Problem: Every line from the line containing "Главная (30, 203)" through the final line of the data is to be printed exactly; no other line is to appear.

Material shown:
☆ ☆ ☆ ☆ ☆
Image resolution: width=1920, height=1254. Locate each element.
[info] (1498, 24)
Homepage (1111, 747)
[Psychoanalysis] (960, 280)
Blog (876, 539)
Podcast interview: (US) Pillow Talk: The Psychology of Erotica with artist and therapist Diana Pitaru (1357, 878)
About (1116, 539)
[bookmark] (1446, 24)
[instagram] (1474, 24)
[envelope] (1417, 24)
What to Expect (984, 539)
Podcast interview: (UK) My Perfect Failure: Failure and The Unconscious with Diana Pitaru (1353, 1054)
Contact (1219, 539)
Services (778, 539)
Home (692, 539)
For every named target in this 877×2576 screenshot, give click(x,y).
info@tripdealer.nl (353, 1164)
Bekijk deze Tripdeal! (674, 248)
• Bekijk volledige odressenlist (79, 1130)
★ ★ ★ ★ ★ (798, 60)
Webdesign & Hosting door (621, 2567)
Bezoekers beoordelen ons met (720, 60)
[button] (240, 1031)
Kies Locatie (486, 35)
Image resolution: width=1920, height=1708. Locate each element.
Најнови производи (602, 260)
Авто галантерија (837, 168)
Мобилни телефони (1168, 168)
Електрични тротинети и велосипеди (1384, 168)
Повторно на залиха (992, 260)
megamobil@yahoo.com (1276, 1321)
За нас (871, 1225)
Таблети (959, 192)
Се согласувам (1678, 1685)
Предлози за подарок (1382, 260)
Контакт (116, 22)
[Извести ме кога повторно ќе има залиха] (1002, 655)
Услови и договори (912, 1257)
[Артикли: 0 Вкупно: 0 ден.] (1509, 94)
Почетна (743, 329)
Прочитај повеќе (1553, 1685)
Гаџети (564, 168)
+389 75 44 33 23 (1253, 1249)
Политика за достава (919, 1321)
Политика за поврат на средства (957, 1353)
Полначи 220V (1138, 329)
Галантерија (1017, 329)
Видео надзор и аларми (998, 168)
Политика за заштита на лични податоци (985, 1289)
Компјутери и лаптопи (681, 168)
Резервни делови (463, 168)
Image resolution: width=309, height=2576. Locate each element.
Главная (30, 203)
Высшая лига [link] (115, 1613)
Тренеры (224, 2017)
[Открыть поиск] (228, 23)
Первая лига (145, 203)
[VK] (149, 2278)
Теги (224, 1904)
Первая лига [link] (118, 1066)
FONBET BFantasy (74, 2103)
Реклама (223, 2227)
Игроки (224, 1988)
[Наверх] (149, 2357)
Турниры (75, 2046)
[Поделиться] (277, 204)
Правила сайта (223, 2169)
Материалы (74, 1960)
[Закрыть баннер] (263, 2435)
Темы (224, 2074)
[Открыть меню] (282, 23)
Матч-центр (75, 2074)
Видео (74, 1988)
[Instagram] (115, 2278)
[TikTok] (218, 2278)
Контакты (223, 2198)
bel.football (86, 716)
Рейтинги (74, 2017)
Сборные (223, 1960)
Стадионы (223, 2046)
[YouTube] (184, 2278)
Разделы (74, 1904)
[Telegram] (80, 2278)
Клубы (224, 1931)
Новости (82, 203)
☆ ☆ ☆ ☆ ☆
Your solution:
Главная (30, 203)
Высшая лига [link] (115, 1613)
Тренеры (224, 2017)
[Открыть поиск] (228, 23)
Первая лига (145, 203)
[VK] (149, 2278)
Теги (224, 1904)
Первая лига [link] (118, 1066)
FONBET BFantasy (74, 2103)
Реклама (223, 2227)
Игроки (224, 1988)
[Наверх] (149, 2357)
Турниры (75, 2046)
[Поделиться] (277, 204)
Правила сайта (223, 2169)
Материалы (74, 1960)
[Закрыть баннер] (263, 2435)
Темы (224, 2074)
[Открыть меню] (282, 23)
Матч-центр (75, 2074)
Видео (74, 1988)
[Instagram] (115, 2278)
[TikTok] (218, 2278)
Контакты (223, 2198)
bel.football (86, 716)
Рейтинги (74, 2017)
Сборные (223, 1960)
Стадионы (223, 2046)
[YouTube] (184, 2278)
Разделы (74, 1904)
[Telegram] (80, 2278)
Клубы (224, 1931)
Новости (82, 203)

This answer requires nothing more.